Мастерская Фореггера
У меня висит над столом карандашный портрет в тоненькой окантовке — это папа нарисовал маму в год их женитьбы, в 1922 году. Круглолицая девушка со вздернутым носиком, со светлой челкой до бровей, с наивными задумчивыми глазами. Она за год до этого приехала из Киева в Москву с мечтой об актерской карьере и играла в Театре современных масок при Московском Доме печати. Небольшой этот театрик помещался тогда на Суворовском бульваре, 8, где сейчас Дом журналиста. Руководил коллективом Николай Михайлович Фореггер, режиссер, хореограф, художник, собравший под свое крыло столь же назаурядную, как и он, творческую молодежь, будущих знаменитых деятелей культуры. Музыку к спектаклям писал Матвей Блантер, оформляли спектакли Сергей Эйзенштейн и Сергей Юткевич, актерами театра были Борис Барнет, Тамара Макарова, Сергей Герасимов. Заведующим литературной частью был Осип Брик. Драматургом этого молодого коллектива стал Владимир Масс.

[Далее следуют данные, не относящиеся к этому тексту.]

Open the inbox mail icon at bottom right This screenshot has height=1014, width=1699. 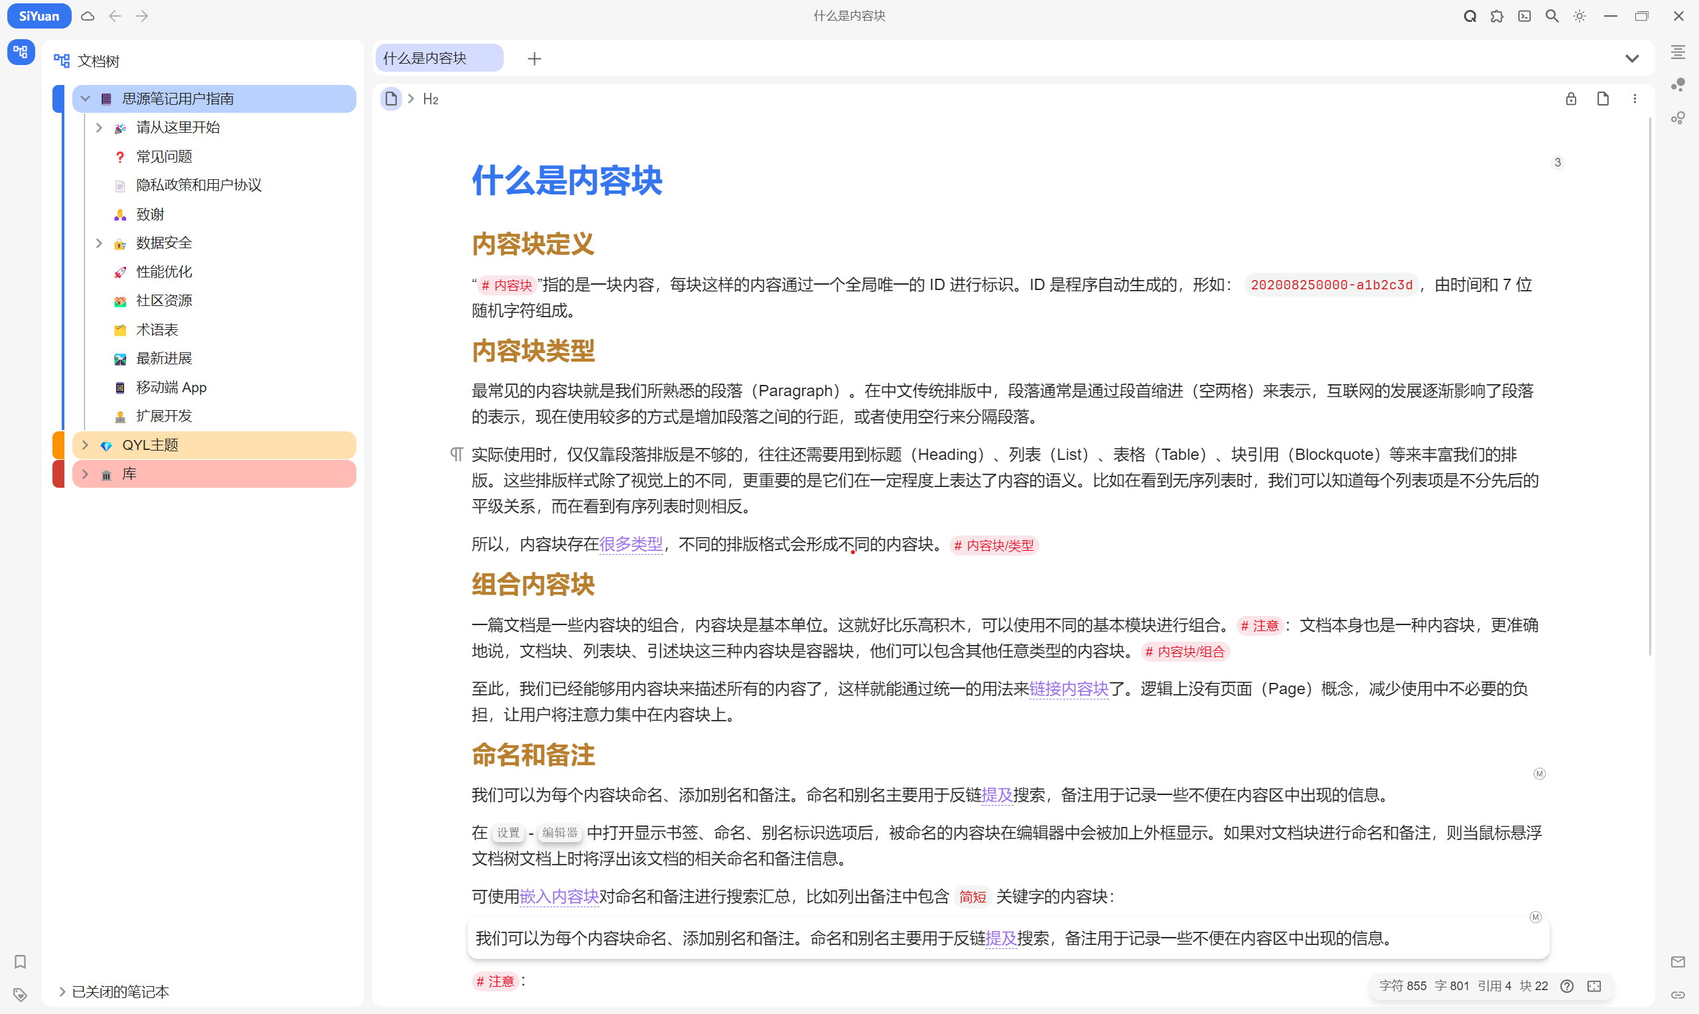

Попал он в этот коллектив так: перед самой революцией отец поступил на филологический факультет Московского университета, но после 1917 года оставил учебу, поскольку надо было на что-то жить. Он водил экскурсии по Третьяковской галерее, за что ему платили пайком, одновременно сотрудничал в театральных изданиях — писал рецензии на спектакли, заметки о разных культурных событиях, происходивших в Москве, посещал дискуссионные сборища, сам принимал в них участие, благоговел перед Маяковским, не пропускал его выступлений. Молодого критика заметили и взяли на службу в ТЕО (театрально-художественную коллегию), где его начальником стал Петр Семенович Коган, тот самый, о котором так пренебрежительно написал Маяковский («…Чтобы врассыпную разбежался Коган, встреченных увеча пиками усов»), несправедливо зарифмовав его фамилию со словом «погань». На самом деле, Петр Семенович был профессором МГУ, знатоком и переводчиком западно-европейской литературы, историком, критиком и вообще выдающимся деятелем советской культуры. Он обратил внимание на литературные способности молодого сотрудника и однажды сказал ему: «Массик! А почему бы вам не попробовать самому написать пьесу?»